El Ministerio de Economía publicó ayer en su página web la licitación pública para la colocación del remanente de la serie Bonos de la Nación Argentina 2017 que lanzó a fin de marzo pasado. Del programa completo, que es de $ 10.000 millones, sólo se habían colocado aquella vez $ 5.500 millones. Los $ 4.500 millones restantes podrán ser demandados por bancos, agentes y sociedades de Bolsa y personas jurídicas y físicas a través de estas entidades.
Los bancos le pedían hasta ayer al Gobierno un retorno de 425 puntos básicos sobre la Badlar, que en los valores actuales equivaldría a un costo de financiamiento superior al 28% anual en pesos.
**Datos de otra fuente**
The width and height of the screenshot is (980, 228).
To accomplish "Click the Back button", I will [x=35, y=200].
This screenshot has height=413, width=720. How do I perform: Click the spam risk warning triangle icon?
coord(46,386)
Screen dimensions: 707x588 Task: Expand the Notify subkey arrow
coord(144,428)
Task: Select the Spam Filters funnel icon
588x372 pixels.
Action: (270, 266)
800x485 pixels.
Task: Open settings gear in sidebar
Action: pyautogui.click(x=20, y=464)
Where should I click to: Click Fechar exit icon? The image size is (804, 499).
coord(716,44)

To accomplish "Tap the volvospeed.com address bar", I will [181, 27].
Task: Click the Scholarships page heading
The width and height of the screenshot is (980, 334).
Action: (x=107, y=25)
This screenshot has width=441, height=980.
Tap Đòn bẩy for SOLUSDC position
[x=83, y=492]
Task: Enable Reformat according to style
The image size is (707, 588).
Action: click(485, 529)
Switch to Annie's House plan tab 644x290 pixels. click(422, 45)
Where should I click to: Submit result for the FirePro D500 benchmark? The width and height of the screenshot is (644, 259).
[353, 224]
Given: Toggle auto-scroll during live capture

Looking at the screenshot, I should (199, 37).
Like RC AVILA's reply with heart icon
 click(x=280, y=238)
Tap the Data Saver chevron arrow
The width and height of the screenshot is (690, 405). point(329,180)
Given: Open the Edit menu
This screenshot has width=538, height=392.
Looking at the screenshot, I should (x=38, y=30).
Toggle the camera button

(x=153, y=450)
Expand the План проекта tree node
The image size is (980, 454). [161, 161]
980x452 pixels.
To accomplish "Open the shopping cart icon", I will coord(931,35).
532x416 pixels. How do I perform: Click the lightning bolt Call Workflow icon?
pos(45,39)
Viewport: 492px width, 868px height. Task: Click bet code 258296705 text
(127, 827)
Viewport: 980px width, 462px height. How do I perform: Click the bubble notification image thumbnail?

La operación fue puesta en marcha por la secretarías de Hacienda y de Finanzas, que lideran Juan Carlos Pezoa y Pablo López, respectivamente.
El primer objetivo del Gobierno es tratar de complementar la tarea de absorción de pesos que hace el Central, para restarle liquidez al sector privado y evitar que aumente la demanda sobre los dólares (tanto en el mercado oficial como en el paralelo) y los bienes, y se disparen, así, el precio del "blue" y la inflación (si bien, finalmente, esta "esterilización" tendrá como contrapartida el aumento del gasto público, por lo que el efecto monetario es neutro).
El segundo es evitar que el organismo se endeude aún más al hacer esta absorción, para lo cual semanalmente debe emitir Letras que empeoran su patrimonio.
El tercero es acceder a financiamiento en pesos en un momento en que llegó al límite de adelantos transitorios que puede tomar de la entidad. El cuarto es hacerlo con un efecto monetario neutro, es decir, sin aumentar la liquidez en el sistema con una asistencia del Central que requiera emisión de pesos. Y el quinto es dar una señal de prudencia al mercado sobre la política monetaria que se llevará adelante en un momento en que se había sugerido una rivalidad entre Juan Carlos Fábrega y Axel Kicillof.